Bagaimana kalau ia terlambat?

Pendant kado ulang tahunnya diliriknya singkat. Seulas senyum terbentuk meyakini. "Papa bakal baik-baik aja, Ataya."

***

"Hah? Ulang? Mbak siapa?"

"Tarana Manuella," ulang Tarana malas-malasan. "Tolong sambungin ke Gladys. Bilang ada temennya yang mau ketemu dia."

Jangan mengira Tarana bodoh. Datang kemari, mengaku-ngaku sebagai istri dan membawa anaknya tiba-tiba. Bisa-bisa ia diusir oleh satpam karena dikira orang kurang waras. "Saya kehilangan ponsel, jadi gak ada nomor Gladys. Saya buru-buru."

"Tapi ...." Orang front office itu melirik tak mengenakan pada Nataya. "Anak kamu gak bisa dibawa naik. Nanti yang lain terganggu."

"Iya, udah sampein dulu aja," cetus Tarana mendahului. Repot menggendong Nataya, juga mengotak-atik isi ponselnya. Beberapa kali ia menelepon Bian, tak ada tanggapan. Membuat kecemasannya kian menggila. "Tolong sambungin, nanti saya yang bicara."

"Oke." Wanita di balik meja panjang itu menyerah. Mengangkat gagang ponselnya dan langsung terhubung ke mana, bercakap-cakap sebentar, mengulurkannya pada Tarana. "Gladys mau berbicara pada kamu."

Tak menunggu dua kali disuruh, Tarana merebutnya kilat, sampai pegawai itu berdecak sebal, kemudian berkutat lagi di balik monitornya.

Setidaknya tidak dengan kuku berwarna-warninya di buku yang pernah dibaca Tarana. "Halo?"

"Tarana Manuella, ya?" sapanya kalem. "Kalau gak salah ... Ibu Tarana?"

Stop calling me like that! Tarana hampir menyumpah serapah lagi. Sama sekali belum terbiasa dengan panggilan asing menyebalkan itu. "Tarana saja. Kamu ingat saya siapa, kan?"

"Iya, ingat," jawabnya penuh tata krama. "Mau ketemu Pak Bian, ya?"
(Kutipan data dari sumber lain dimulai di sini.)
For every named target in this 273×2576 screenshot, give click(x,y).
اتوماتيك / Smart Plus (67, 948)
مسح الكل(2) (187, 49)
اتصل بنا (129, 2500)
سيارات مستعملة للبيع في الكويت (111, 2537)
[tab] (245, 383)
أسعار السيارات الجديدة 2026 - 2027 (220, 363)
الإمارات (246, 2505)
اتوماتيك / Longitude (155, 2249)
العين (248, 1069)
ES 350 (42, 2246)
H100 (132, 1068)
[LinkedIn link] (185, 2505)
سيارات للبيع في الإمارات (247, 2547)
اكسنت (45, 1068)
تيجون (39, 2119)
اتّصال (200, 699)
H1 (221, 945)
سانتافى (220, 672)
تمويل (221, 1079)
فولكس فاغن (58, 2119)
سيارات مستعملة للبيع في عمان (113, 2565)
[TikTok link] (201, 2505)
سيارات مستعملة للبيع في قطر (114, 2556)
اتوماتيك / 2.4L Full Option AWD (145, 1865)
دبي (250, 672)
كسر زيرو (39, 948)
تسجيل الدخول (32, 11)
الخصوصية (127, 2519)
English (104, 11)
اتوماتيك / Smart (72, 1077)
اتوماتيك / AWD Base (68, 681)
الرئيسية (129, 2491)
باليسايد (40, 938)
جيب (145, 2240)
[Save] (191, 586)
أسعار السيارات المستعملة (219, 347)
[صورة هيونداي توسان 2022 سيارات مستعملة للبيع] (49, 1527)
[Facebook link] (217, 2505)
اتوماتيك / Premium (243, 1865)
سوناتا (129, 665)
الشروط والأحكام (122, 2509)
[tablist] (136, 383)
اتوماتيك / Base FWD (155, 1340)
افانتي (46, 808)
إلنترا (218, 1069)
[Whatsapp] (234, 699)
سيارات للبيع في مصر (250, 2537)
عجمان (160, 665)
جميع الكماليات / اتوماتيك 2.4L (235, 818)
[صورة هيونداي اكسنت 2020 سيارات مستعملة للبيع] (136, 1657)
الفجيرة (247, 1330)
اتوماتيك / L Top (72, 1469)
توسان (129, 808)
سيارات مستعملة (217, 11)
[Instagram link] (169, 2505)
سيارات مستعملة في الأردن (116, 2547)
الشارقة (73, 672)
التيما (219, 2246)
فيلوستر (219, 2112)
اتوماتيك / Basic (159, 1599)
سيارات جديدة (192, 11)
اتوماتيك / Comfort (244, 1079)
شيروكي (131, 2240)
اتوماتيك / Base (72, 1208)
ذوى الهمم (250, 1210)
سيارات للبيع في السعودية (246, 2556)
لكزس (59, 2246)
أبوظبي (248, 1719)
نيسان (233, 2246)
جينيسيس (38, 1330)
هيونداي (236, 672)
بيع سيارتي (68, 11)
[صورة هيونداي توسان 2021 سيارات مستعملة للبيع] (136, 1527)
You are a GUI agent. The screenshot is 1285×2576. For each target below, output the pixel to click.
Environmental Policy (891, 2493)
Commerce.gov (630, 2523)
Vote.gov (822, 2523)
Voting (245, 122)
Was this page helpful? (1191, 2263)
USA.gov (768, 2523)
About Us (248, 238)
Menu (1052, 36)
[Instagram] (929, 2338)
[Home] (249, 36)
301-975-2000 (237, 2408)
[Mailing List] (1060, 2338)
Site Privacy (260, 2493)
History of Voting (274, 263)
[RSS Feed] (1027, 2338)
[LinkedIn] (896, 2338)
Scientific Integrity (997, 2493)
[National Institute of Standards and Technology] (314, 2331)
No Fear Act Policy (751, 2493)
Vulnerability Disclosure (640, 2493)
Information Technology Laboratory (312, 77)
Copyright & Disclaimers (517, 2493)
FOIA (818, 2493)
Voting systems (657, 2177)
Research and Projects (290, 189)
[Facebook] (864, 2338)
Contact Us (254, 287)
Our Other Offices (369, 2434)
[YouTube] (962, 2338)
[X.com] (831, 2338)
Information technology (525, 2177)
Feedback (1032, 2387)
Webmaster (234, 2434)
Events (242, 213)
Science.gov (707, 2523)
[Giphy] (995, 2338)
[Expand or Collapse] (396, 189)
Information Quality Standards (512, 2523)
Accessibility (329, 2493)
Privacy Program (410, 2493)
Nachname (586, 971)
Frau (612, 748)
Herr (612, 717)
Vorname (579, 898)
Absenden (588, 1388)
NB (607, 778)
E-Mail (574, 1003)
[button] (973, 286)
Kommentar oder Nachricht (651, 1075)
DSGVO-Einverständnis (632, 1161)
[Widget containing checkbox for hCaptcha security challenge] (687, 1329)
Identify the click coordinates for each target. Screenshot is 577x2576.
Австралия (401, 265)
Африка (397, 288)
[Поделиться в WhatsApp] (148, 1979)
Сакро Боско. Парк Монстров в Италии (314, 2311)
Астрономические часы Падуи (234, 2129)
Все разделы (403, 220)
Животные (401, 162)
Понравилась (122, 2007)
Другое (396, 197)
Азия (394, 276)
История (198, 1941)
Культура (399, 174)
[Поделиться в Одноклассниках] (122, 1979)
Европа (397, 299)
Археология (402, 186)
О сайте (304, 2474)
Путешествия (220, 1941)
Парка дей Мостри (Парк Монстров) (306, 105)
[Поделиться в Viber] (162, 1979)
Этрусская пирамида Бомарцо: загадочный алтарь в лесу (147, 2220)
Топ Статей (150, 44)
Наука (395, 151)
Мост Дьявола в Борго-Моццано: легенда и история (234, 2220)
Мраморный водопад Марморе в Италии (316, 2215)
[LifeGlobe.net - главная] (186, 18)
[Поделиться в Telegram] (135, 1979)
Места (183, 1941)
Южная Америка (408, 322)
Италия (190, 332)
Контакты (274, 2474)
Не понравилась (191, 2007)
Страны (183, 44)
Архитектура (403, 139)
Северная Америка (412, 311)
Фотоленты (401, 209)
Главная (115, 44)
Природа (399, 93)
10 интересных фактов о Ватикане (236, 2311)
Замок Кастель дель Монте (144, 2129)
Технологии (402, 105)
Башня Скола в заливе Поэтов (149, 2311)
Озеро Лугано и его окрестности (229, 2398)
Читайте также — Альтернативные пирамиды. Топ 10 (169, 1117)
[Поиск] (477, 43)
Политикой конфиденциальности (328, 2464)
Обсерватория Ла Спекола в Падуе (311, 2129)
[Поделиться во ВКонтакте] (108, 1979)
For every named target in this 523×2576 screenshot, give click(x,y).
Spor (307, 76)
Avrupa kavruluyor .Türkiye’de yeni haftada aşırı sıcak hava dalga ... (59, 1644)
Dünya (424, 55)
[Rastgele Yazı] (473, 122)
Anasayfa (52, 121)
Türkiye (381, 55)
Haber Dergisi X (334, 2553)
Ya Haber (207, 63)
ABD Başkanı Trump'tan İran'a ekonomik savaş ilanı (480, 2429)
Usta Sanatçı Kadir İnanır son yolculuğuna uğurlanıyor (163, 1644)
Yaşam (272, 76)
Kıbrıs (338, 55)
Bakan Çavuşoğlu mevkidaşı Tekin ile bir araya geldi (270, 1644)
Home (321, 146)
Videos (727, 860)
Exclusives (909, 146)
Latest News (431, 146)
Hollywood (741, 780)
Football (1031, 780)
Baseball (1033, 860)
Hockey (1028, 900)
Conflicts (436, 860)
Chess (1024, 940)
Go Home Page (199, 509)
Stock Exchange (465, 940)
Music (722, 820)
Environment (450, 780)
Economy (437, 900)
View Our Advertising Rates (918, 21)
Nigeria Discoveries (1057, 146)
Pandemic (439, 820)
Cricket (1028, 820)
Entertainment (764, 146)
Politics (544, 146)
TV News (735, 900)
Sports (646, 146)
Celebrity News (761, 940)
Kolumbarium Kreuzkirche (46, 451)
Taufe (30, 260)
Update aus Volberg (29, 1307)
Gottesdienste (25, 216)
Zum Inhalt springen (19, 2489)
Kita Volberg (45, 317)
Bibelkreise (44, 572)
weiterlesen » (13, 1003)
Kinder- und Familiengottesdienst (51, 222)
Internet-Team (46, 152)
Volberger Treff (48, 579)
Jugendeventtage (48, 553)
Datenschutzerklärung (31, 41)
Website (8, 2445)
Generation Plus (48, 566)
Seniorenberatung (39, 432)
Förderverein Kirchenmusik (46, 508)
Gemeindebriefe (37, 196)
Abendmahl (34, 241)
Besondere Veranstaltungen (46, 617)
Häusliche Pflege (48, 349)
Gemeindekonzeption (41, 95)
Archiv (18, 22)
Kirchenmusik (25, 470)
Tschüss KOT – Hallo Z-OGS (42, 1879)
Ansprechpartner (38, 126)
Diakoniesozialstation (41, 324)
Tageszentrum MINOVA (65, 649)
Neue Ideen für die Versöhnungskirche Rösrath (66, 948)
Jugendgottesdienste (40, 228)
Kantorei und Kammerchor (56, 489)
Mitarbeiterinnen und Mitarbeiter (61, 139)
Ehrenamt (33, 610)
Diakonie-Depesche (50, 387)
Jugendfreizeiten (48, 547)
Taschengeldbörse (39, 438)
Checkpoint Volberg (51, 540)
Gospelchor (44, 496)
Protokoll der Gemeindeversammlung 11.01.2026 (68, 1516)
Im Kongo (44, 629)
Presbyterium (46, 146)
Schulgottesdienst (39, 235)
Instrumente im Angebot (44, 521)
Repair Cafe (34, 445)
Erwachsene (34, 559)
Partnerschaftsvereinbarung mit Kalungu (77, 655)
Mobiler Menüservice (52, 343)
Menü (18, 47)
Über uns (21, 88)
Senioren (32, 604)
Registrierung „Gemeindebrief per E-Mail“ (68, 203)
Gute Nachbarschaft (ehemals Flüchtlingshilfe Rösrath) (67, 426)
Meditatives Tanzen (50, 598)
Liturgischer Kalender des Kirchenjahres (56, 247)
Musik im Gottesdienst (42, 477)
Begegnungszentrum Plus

Ya, kamu pikir saja sendiri!

Tidak, tidak. Tarana pernah menyinggung tentang etika. Tidak mungkin Tarana berlaku menjilat ludahnya sendiri. "Iya. Bisa tolong antar saya ke kantornya? Dia panggil saya untuk ke sini."

"Oke, saya minta karyawan yang di bawah untuk mengantar kamu ke sini, ya, sementara saya harus menjaga Pak Bian-"

"Enggak, enggak," sela Tarana tersenyum miring. "Kamu yang jemput saya aja bisa?"